__Exercise__.
Transcribe, verbatim, every line from the start of the entries through the line that contains "Viewport: 1076px width, 657px height."; include both boundary lines and omit all others.

__Saved entries__.

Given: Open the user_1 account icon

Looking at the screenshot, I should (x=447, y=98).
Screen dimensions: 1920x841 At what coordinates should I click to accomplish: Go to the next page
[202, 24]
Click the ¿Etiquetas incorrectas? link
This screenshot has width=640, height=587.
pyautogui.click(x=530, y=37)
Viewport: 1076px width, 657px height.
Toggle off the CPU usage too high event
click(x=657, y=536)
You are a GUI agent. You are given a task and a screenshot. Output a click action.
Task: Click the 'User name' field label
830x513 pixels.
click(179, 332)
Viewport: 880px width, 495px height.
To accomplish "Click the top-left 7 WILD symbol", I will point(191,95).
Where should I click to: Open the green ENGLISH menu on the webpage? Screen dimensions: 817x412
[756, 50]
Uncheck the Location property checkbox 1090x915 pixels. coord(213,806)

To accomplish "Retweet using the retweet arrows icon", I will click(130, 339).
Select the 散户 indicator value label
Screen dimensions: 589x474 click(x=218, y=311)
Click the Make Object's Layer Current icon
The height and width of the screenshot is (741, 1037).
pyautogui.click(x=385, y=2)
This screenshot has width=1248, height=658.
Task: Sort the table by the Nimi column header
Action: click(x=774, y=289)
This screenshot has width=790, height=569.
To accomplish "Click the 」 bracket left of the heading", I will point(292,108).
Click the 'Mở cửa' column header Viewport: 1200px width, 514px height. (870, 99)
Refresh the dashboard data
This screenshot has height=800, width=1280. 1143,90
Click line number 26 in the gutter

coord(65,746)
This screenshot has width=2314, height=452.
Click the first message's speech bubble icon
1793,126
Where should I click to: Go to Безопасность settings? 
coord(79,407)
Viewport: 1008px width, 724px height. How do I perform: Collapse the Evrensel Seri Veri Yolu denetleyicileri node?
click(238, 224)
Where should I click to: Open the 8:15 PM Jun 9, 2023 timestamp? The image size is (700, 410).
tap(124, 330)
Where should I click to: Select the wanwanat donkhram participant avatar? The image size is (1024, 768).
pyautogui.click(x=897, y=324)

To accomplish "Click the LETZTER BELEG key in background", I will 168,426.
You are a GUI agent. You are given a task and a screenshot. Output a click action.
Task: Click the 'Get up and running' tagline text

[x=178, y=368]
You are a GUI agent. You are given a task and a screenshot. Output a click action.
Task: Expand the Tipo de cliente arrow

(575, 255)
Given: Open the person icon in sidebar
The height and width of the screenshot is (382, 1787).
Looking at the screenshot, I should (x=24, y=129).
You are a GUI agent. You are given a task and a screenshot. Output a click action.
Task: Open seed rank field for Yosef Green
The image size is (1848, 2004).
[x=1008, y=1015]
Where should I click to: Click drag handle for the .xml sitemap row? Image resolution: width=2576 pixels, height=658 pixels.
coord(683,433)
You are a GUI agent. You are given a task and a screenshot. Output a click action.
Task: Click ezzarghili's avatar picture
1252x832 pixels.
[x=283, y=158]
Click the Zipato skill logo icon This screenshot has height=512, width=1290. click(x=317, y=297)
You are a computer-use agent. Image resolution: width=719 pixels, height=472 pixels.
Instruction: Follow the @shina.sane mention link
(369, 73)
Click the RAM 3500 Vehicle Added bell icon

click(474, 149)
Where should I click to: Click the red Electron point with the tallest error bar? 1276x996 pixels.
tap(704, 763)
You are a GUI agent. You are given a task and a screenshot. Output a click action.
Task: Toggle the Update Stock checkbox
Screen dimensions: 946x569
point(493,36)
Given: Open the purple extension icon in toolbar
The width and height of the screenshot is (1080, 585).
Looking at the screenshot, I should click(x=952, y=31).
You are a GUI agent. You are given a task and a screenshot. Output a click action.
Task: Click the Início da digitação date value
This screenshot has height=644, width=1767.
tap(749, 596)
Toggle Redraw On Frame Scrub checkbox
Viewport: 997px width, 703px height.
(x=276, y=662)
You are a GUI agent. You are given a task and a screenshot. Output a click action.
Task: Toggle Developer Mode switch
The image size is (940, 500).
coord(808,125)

__Task result__.
Given: Open the user_1 account icon

Looking at the screenshot, I should (x=447, y=98).
Screen dimensions: 1920x841 At what coordinates should I click to accomplish: Go to the next page
[202, 24]
Click the ¿Etiquetas incorrectas? link
This screenshot has width=640, height=587.
pyautogui.click(x=530, y=37)
Viewport: 1076px width, 657px height.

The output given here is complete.